Yes! However just having two classes will have a lot of duplication in the iDynTree-related RobotInterface's classes, so it coould make sense to keep them in a third class, or something like that. Another thing that it could make sense to have is two Configuration blocks, one for RemoteControlBoardRemapper based communications, and one for embedded Gazebo one.

I would keep a single Configuration block, and playing around with showing / hiding elements in the Simulink mask.

About the RobotInterface, what we can do instead of having a pure virtual class is providing a class that implements the model logic and exposes virtual methods for the YARP interfaces. Then the two implementation will implement only them.

Yes! However, the co-simulation with an external Gazebo can still have a lot of use cases, so I would not remove it.

Sure!

traversaro commented 5 years ago

I think that the refactor of wbt::base::RobotInterface discussed in this issue would probably also be useful to be able to run the Simulink-generated source code as part of YARP device that is running as part of the main yarprobotinterface of the robot in the icub-head, in which the pointers to the device to which to connect are passed via the IMultipleWrapper::attachAll(const PolyDriverList & p) method.
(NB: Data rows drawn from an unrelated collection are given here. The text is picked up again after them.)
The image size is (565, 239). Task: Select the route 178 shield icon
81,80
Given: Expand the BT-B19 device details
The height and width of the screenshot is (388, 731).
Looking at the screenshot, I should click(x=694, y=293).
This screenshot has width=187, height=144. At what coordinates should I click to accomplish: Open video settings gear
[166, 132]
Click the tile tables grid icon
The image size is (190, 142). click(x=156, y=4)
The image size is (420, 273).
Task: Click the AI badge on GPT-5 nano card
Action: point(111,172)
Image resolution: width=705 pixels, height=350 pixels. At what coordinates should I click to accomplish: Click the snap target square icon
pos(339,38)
diegoferigo commented 5 years ago

I suspect that in the use case you described we might have the need to pass through a singleton in order to pass those pointers to the wbt::base::RobotInterface class.

More in detail, what I am asking myself is how to pass these pointers from the attachAll method to the autogenerated class, which has only few methods exposed (configure, step, terminate, etc).
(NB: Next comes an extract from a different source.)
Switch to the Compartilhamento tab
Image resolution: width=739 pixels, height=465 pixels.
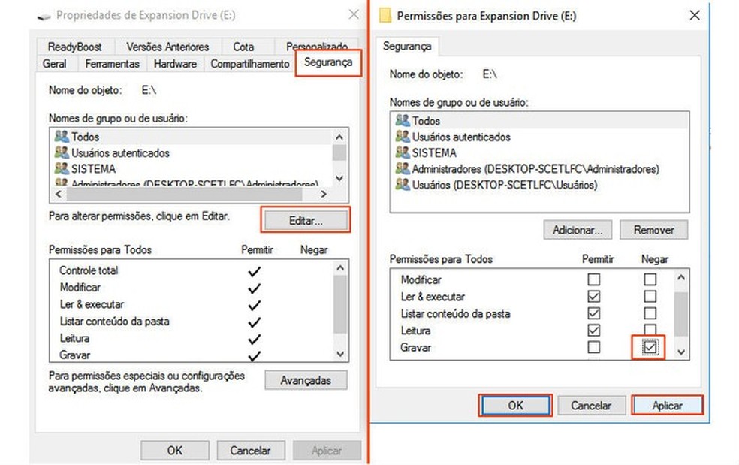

traversaro commented 5 years ago

I suspect that in the use case you described we might have the need to pass through a singleton in order to pass those pointers to the wbt::base::RobotInterface class.

More in detail, what I am asking myself is how to pass these pointers from the attachAll method to the autogenerated class, which has only few methods exposed (configure, step, terminate, etc).

I tought that we had some freedom on how the autogenerated class is generated (some template, etc etc) but probably I was just confused.

Indeed, the easiest solution (if the generated parameters API is not working as expected, see https://github.com/robotology/blockfactory/issues/42#issuecomment-461453346) would be to set them in some sort of singleton, possibly using some kind of identifier string for the autogenerated model, if we eventually want to support to have multiple different autogenerated models inside the same yarprobotinterface.

diegoferigo commented 5 years ago

I tought that we had some freedom on how the autogenerated class is generated (some template, etc etc) but probably I was just confused.

For sure we can add what we want in the cpp file. I am pretty sure we can also add classes and structs in the header of the autogenerated source, but I never did it (only headers are included right now). However, I never read anything about the possibility to operate on the declaration of the autogenerated class.

Alternatively to the singleton, if we can add our own structs in the headers where we might store there the pointers to the interfaces, but this would mean that the TLC provided by blockfactory will not be anymore general.

diegoferigo commented 4 years ago

Since this issue is being linked quite a lot around our repos, it is worth adding a link to the GazeboWrapper class I implemented for another project. It wraps the new Ignition Gazebo simulator used as a library, solution that provides a fully reproducible simulation. The wrapper is already functional, though both simulation and our robot models need improvements before considering to start drafting the wb-toolbox inclusion.

traversaro commented 4 years ago

Interesting example of a similar approach by the Yonohub company: https://towardsdatascience.com/yonohub-autonomous-vehicles-using-blocks-ef4a1838d92c .

traversaro commented 4 years ago

Something that we may want to evaluate for linking Gazebo libraries with Matlab/Simulink, is that apparently Matlab ships its own vendored Protobuf, that could create problems if it is not the same version of the system's Protobuf used by Gazebo.